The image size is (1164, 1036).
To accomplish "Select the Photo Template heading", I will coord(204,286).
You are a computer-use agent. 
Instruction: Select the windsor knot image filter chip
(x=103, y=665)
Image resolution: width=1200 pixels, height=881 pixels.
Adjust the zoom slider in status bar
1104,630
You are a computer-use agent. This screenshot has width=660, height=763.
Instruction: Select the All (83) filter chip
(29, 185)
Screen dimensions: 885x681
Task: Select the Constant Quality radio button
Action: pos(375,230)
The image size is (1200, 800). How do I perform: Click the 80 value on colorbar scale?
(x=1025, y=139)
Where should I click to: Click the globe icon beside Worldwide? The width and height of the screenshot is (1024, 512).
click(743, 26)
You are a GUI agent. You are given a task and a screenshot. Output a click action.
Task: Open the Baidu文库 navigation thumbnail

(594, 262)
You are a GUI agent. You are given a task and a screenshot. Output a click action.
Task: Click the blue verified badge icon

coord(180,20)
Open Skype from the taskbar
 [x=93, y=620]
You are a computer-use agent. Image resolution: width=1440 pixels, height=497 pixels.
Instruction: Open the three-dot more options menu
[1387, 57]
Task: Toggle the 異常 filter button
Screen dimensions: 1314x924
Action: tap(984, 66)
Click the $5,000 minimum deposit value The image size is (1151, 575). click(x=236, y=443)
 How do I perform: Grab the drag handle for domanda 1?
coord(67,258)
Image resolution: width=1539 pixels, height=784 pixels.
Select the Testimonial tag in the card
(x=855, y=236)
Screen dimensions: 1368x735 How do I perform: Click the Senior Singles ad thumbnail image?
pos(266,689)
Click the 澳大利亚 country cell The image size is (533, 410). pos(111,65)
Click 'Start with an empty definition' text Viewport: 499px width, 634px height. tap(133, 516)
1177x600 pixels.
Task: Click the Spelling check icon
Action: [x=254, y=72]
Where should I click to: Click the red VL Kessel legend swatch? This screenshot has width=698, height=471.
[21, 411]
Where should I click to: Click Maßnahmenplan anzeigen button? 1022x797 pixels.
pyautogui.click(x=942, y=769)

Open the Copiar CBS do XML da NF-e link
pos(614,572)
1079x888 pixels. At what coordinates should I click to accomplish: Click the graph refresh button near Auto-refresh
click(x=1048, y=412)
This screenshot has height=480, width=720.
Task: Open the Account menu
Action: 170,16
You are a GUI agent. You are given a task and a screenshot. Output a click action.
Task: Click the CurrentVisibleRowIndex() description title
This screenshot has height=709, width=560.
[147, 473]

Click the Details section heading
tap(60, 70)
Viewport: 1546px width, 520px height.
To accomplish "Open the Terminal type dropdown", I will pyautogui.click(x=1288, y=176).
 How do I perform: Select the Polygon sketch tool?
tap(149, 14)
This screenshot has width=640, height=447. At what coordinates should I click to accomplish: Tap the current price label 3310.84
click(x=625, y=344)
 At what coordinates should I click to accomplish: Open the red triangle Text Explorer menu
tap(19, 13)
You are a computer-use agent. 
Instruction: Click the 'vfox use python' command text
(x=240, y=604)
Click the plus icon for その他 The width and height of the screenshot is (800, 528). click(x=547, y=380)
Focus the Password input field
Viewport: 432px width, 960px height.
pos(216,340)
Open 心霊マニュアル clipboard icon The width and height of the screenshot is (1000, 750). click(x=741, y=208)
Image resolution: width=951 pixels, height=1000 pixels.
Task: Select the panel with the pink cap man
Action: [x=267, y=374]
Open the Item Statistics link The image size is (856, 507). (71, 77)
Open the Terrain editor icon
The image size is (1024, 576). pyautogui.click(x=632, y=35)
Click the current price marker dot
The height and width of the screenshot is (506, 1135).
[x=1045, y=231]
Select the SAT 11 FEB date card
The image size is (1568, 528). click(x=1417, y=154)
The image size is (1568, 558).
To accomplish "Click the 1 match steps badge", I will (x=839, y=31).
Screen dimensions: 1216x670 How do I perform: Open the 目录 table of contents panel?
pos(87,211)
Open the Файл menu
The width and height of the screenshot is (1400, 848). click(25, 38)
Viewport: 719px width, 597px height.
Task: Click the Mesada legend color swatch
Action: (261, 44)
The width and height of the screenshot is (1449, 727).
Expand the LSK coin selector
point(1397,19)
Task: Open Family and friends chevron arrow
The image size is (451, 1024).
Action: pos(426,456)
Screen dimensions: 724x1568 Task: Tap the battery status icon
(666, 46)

### What is expected
Set down, unchanged, only those lines above that fall between the line with "Instruction: Select the windsor" and the line with "You are a computer-use agent. This", the two end lines included.

### Your solution
Instruction: Select the windsor knot image filter chip
(x=103, y=665)
Image resolution: width=1200 pixels, height=881 pixels.
Adjust the zoom slider in status bar
1104,630
You are a computer-use agent. This screenshot has width=660, height=763.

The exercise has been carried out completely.